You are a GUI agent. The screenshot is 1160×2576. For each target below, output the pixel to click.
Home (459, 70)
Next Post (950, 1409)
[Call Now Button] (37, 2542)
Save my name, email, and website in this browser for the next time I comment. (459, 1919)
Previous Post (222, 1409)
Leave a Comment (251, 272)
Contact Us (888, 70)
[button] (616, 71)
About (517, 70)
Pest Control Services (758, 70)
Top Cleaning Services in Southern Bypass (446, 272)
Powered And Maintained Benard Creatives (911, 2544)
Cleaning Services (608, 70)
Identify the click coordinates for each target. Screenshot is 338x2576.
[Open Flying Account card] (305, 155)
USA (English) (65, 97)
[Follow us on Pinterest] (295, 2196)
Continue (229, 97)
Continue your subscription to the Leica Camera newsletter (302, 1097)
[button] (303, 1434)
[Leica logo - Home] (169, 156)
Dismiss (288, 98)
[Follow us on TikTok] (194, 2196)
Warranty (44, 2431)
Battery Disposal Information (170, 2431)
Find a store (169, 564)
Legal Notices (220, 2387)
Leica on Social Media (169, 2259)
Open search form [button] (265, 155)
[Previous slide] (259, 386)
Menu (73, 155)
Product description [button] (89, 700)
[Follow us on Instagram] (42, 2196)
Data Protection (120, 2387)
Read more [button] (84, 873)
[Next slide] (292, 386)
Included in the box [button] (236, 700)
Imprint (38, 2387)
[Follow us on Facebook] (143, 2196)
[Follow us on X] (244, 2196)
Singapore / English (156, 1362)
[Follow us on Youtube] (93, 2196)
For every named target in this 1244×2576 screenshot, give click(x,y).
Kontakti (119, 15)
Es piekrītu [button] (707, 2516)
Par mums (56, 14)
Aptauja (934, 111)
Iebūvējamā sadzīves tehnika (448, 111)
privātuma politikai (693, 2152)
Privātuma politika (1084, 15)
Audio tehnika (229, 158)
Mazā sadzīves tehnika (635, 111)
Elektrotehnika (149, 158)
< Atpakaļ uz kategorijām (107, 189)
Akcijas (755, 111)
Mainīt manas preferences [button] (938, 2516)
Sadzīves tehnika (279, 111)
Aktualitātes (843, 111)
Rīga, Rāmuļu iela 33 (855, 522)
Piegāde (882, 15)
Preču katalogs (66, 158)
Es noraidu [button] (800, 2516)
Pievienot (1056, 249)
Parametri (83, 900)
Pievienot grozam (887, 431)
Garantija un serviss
━━━━━━━━━━━━━━━━━━━━
§ **PROBLEM TO WORK ON**:
Extract the complete set of records unchanged.

§ **OUTPUT FOR THIS EXERCISE**:
You are a GUI agent. The screenshot is 1160×2576. For each target below, output the pixel to click.
Home (459, 70)
Next Post (950, 1409)
[Call Now Button] (37, 2542)
Save my name, email, and website in this browser for the next time I comment. (459, 1919)
Previous Post (222, 1409)
Leave a Comment (251, 272)
Contact Us (888, 70)
[button] (616, 71)
About (517, 70)
Pest Control Services (758, 70)
Top Cleaning Services in Southern Bypass (446, 272)
Powered And Maintained Benard Creatives (911, 2544)
Cleaning Services (608, 70)
Identify the click coordinates for each target. Screenshot is 338x2576.
[Open Flying Account card] (305, 155)
USA (English) (65, 97)
[Follow us on Pinterest] (295, 2196)
Continue (229, 97)
Continue your subscription to the Leica Camera newsletter (302, 1097)
[button] (303, 1434)
[Leica logo - Home] (169, 156)
Dismiss (288, 98)
[Follow us on TikTok] (194, 2196)
Warranty (44, 2431)
Battery Disposal Information (170, 2431)
Find a store (169, 564)
Legal Notices (220, 2387)
Leica on Social Media (169, 2259)
Open search form [button] (265, 155)
[Previous slide] (259, 386)
Menu (73, 155)
Product description [button] (89, 700)
[Follow us on Instagram] (42, 2196)
Data Protection (120, 2387)
Read more [button] (84, 873)
[Next slide] (292, 386)
Included in the box [button] (236, 700)
Imprint (38, 2387)
[Follow us on Facebook] (143, 2196)
[Follow us on X] (244, 2196)
Singapore / English (156, 1362)
[Follow us on Youtube] (93, 2196)
For every named target in this 1244×2576 screenshot, give click(x,y).
Kontakti (119, 15)
Es piekrītu [button] (707, 2516)
Par mums (56, 14)
Aptauja (934, 111)
Iebūvējamā sadzīves tehnika (448, 111)
privātuma politikai (693, 2152)
Privātuma politika (1084, 15)
Audio tehnika (229, 158)
Mazā sadzīves tehnika (635, 111)
Elektrotehnika (149, 158)
< Atpakaļ uz kategorijām (107, 189)
Akcijas (755, 111)
Mainīt manas preferences [button] (938, 2516)
Sadzīves tehnika (279, 111)
Aktualitātes (843, 111)
Rīga, Rāmuļu iela 33 (855, 522)
Piegāde (882, 15)
Preču katalogs (66, 158)
Es noraidu [button] (800, 2516)
Pievienot (1056, 249)
Parametri (83, 900)
Pievienot grozam (887, 431)
Garantija un serviss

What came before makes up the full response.